By the end of the module, students will have developed knowledge of some of the key abstract mathematical and physical concepts underlying sound, its generation and perception, and musical structure. They will be able to situate these insights in an artistic, historical and cultural framework. Students will be able to manage their own learning in the contexts of (1) interdisciplinary project work, (2) peer assessment and (3) devising topics for the curriculum itself. They will be able to communicate their own scholarly and creative work in an interdisciplinary environment.
Important note: If you are wondering about how "heavy" the mathematical or scientific content might be, we have produced a list of examples to help you decide whether it is for you. (If you managed to do any maths at school, you'll be fine :-) This is a module for all students and we hope to see a good breadth across faculties. We will be using a textbook called "Measured Tones" by Ian Johnston (ML 3805.J6) - the treatment of scientific and mathematical concepts in this book gives you a good idea of how we will approach things in the course.
Teaching for the module will be based around 10 2-hour workshops. There are 3 options for the module: a 7.5 CAT version as well as 12 CAT and 15 CAT versions. All will involve bi-weekly continuous assessment, comprising 3 online multiple-choice tests, introductory clips in week 1 and peer assessment in week 10. Both of the higher CAT versions will require both a project and a 1 hour summer written examination. The 7.5 CAT version requires only the examination.
The project consists of both (i) a peer-reviewed group presentation or group performance, and (ii) a reflective project report including critique of background literature (2000 words; 3000 for 15 CAT option). There is also a separate mark for work done from your supervisor. Students will be able to define their own projects with staff support and guidance: these could be practial, performance-related or theoretical. Project work is done in groups, and we will encourage a mix of disciplines within a group. The project work will be peer-assessed, so the project presentation must be understandable by an interdisciplinary group of fellow students.
The following list of topics gives an idea of the scope of the module. Eight sessions will be taught (including the opening session - see below). We intend to leave one full 2-hour session free to cover topics chosen by the students and/or for revision. The final session will comprise student presentations and peer assessment.
- Fundamentals of sound: pressure waves in air, the dB scale, frequency as pitch, standing waves, nodes and anti-nodes, harmonics and timbre, envelope (attack/decay/sustain/release).
- Scales and tuning: mathematical relations, equal temperament, consonance & dissonance, history of scales and pitch standards, non-Western scales.
- The science of acoustic instruments: air columns (e.g. flute vs. clarinet), string vibrations, percussion instruments, resonance and sympathy, tuning, timbre and pitch.

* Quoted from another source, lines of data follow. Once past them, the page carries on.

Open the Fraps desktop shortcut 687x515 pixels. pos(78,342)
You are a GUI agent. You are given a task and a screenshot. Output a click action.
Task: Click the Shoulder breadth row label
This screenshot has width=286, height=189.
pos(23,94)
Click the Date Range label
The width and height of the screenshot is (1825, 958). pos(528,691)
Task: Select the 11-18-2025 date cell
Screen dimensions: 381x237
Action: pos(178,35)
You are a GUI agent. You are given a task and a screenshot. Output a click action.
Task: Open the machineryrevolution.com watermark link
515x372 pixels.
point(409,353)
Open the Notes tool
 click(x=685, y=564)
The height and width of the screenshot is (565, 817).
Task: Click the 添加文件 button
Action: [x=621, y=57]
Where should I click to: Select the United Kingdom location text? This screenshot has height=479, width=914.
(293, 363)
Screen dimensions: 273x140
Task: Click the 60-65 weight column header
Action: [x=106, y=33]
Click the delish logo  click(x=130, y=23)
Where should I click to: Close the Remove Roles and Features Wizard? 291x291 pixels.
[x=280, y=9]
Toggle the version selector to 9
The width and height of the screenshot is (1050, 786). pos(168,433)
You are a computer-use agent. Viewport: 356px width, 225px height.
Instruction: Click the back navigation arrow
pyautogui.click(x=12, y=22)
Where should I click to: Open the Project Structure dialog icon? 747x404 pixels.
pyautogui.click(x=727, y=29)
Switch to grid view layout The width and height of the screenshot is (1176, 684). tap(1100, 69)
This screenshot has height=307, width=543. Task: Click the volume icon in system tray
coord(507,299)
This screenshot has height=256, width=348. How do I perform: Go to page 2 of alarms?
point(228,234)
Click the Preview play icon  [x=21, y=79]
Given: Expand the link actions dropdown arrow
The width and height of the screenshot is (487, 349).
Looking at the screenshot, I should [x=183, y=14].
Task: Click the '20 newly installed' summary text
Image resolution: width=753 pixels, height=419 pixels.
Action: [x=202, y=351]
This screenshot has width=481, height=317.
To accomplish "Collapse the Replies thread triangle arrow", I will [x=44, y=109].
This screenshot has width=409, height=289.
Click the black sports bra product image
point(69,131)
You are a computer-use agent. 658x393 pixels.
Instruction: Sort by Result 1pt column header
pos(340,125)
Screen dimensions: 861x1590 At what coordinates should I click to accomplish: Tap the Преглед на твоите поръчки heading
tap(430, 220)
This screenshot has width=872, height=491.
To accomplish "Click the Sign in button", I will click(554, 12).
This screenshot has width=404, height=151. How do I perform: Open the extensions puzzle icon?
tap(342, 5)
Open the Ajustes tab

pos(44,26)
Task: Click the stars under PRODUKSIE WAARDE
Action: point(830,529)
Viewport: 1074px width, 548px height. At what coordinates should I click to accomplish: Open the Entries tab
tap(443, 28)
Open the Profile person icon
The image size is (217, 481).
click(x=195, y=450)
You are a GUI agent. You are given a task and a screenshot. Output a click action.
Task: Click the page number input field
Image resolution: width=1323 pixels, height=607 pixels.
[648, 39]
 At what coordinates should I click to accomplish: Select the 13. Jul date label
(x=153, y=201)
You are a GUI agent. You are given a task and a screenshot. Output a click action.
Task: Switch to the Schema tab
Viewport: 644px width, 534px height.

- The human voice: history, types of singing, vocal manipulation, physiology, song vs. speech, formants, projection.
- Perception of sound and music: the ear, pitch recognition and discrimination, the perfect pitch, the psychophysics of sound, sound illusions, body resonances (e.g. bass perception).
- Electronic music: electronic instruments and digital sound processing; stability, digital vs. analogue concepts, filtering, distortion and feedback, history of electronic music.
- Music in the environment: orchestral layout, speakers and PA systems, room acoustics, reverberation, the challenge of artificial reverb, impulse response.
Note on the first session
For students signing up:
There will be an assessment in the first session! But don’t worry – nothing heavy, just part of a getting-to-know-each other activity. You will be asked to upload to the course forum a short piece of music or sound (strictly under 30 seconds) as mp3 or wav. Your upload should include 1 or 2 sentences why you chose this sound with some reference to the syllabus. We will listen to some of these clips as an ice-breaker. Assessment: simple mark out of 10 for providing piece and discussion, part of the ongoing assessment.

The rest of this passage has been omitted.